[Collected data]
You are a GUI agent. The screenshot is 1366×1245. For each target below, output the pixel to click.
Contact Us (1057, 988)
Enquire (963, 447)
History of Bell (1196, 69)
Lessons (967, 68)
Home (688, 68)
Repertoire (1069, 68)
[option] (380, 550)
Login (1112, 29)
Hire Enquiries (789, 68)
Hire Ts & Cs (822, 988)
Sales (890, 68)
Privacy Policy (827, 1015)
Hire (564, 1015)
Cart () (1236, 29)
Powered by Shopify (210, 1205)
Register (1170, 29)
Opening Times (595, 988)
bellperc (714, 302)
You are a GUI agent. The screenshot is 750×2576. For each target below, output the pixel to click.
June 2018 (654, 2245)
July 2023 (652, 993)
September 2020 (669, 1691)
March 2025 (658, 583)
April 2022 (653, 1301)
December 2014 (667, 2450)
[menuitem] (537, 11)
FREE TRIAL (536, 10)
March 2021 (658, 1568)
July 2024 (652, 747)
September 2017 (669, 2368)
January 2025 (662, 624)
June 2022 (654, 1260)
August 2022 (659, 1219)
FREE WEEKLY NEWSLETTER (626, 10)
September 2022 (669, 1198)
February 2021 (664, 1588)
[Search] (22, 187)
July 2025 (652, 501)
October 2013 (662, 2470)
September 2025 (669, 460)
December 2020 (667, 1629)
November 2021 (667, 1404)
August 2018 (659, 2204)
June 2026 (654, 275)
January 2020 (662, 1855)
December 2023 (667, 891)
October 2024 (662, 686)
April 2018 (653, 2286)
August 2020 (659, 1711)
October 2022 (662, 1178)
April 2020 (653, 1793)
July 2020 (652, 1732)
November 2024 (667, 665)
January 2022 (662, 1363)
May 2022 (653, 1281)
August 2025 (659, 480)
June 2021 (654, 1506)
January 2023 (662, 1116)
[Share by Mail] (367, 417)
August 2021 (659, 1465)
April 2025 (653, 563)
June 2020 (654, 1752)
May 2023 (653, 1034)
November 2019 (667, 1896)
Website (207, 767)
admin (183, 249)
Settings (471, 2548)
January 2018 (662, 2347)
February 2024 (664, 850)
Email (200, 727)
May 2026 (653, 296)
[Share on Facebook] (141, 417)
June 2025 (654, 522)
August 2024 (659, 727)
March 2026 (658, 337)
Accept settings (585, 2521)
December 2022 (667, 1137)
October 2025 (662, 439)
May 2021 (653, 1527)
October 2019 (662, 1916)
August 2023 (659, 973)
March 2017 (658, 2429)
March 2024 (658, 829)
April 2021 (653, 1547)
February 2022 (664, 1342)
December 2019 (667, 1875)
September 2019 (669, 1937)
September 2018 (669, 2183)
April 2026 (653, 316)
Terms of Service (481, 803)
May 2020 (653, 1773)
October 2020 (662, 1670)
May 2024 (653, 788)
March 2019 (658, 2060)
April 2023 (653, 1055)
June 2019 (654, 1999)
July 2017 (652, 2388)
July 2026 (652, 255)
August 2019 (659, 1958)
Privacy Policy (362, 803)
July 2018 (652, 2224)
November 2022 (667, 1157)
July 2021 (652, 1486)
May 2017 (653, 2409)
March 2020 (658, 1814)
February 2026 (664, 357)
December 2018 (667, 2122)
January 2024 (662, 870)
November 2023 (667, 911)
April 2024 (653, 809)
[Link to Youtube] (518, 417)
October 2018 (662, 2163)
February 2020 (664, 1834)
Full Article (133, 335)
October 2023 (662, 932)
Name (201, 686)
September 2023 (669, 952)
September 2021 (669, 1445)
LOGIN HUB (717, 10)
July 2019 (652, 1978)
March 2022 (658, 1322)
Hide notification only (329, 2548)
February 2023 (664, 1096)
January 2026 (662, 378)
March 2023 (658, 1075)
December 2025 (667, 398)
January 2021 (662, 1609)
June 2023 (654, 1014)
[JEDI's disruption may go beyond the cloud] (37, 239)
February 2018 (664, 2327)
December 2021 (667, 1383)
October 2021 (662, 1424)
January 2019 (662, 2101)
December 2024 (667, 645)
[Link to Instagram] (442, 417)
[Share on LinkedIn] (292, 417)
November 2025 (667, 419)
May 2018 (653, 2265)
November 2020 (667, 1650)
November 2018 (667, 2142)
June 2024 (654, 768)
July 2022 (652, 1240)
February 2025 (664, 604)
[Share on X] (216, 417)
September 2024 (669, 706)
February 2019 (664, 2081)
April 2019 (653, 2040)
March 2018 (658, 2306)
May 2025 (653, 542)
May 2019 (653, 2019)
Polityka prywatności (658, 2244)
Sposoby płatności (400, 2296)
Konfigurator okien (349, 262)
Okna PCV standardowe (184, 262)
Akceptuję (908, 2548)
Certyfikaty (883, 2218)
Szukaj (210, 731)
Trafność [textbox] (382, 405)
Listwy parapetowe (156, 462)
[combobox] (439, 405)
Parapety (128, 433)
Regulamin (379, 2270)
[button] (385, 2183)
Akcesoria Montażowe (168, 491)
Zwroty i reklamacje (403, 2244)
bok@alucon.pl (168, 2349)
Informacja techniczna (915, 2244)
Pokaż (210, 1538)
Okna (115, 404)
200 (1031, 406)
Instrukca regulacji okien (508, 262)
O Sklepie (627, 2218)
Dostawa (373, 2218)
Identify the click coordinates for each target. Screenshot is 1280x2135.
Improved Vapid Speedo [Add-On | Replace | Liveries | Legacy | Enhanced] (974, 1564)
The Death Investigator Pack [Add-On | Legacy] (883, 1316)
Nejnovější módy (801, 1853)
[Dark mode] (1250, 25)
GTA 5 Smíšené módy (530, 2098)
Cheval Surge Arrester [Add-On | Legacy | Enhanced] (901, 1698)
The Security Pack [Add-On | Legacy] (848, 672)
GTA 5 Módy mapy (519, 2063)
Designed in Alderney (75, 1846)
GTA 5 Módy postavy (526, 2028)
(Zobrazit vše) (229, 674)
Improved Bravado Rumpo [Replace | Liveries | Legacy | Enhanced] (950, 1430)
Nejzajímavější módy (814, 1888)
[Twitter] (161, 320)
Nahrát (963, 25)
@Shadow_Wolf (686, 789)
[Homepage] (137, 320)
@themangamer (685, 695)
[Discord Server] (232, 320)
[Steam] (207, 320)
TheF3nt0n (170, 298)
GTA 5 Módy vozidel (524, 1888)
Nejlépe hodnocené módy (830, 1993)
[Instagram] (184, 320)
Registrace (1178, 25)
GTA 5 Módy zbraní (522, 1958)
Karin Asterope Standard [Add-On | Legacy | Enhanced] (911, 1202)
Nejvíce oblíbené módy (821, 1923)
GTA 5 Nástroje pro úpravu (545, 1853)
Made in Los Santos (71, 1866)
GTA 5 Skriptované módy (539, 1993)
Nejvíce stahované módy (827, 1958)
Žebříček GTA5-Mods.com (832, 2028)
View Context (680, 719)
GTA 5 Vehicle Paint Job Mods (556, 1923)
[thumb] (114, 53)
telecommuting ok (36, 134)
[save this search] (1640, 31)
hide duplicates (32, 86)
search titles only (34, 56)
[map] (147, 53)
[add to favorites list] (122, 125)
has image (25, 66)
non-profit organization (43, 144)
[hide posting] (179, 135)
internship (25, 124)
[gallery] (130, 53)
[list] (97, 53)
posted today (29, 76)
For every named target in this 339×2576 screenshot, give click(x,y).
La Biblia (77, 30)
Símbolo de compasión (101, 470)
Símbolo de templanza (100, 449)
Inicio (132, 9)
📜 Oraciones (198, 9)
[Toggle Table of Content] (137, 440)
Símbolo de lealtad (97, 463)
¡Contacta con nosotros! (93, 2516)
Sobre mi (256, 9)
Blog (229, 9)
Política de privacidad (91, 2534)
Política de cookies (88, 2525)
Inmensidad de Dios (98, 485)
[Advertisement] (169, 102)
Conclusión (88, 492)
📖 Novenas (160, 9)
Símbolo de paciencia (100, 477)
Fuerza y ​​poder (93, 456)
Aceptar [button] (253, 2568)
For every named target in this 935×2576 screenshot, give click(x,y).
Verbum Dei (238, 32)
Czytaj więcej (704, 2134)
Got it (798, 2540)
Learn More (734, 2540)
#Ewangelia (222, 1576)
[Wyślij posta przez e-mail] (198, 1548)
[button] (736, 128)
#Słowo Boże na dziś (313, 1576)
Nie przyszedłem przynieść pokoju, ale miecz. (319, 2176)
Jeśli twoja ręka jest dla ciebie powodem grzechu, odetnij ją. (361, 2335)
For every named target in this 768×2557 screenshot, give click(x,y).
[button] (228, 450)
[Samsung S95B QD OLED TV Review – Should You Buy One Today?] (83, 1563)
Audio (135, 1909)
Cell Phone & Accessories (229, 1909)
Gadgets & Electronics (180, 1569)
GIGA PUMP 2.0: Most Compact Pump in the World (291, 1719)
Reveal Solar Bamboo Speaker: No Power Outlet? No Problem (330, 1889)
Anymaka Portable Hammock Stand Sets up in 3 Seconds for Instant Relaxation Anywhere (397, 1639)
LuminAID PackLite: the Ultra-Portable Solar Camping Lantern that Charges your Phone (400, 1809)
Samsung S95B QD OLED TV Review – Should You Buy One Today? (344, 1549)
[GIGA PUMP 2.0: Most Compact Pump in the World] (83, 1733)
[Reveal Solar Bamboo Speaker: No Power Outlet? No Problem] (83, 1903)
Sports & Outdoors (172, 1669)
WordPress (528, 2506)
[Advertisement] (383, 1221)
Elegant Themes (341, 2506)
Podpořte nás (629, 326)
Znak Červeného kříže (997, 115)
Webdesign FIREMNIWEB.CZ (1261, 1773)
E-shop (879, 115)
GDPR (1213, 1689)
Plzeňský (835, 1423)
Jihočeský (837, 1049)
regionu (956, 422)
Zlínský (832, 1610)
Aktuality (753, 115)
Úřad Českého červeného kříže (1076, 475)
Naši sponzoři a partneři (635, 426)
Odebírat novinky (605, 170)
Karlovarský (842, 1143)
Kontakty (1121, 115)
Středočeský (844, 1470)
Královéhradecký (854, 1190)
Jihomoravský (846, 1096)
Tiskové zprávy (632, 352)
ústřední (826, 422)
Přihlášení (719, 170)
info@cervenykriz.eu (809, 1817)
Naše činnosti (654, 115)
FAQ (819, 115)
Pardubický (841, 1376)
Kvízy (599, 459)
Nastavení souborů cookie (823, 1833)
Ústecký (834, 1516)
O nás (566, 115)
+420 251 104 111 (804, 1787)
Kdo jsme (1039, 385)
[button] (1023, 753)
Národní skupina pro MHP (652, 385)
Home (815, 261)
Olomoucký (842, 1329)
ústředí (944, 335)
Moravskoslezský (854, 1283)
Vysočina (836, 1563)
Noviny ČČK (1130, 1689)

[Problem to work on] Reproduce, character for character, only the lines of the preceding data that start at the line with "January 2025 (662, 624)" and end at the line with "February 2022 (664, 1342)", both included.

[Written solution]
January 2025 (662, 624)
June 2022 (654, 1260)
August 2022 (659, 1219)
FREE WEEKLY NEWSLETTER (626, 10)
September 2022 (669, 1198)
February 2021 (664, 1588)
[Search] (22, 187)
July 2025 (652, 501)
October 2013 (662, 2470)
September 2025 (669, 460)
December 2020 (667, 1629)
November 2021 (667, 1404)
August 2018 (659, 2204)
June 2026 (654, 275)
January 2020 (662, 1855)
December 2023 (667, 891)
October 2024 (662, 686)
April 2018 (653, 2286)
August 2020 (659, 1711)
October 2022 (662, 1178)
April 2020 (653, 1793)
July 2020 (652, 1732)
November 2024 (667, 665)
January 2022 (662, 1363)
May 2022 (653, 1281)
August 2025 (659, 480)
June 2021 (654, 1506)
January 2023 (662, 1116)
[Share by Mail] (367, 417)
August 2021 (659, 1465)
April 2025 (653, 563)
June 2020 (654, 1752)
May 2023 (653, 1034)
November 2019 (667, 1896)
Website (207, 767)
admin (183, 249)
Settings (471, 2548)
January 2018 (662, 2347)
February 2024 (664, 850)
Email (200, 727)
May 2026 (653, 296)
[Share on Facebook] (141, 417)
June 2025 (654, 522)
August 2024 (659, 727)
March 2026 (658, 337)
Accept settings (585, 2521)
December 2022 (667, 1137)
October 2025 (662, 439)
May 2021 (653, 1527)
October 2019 (662, 1916)
August 2023 (659, 973)
March 2017 (658, 2429)
March 2024 (658, 829)
April 2021 (653, 1547)
February 2022 (664, 1342)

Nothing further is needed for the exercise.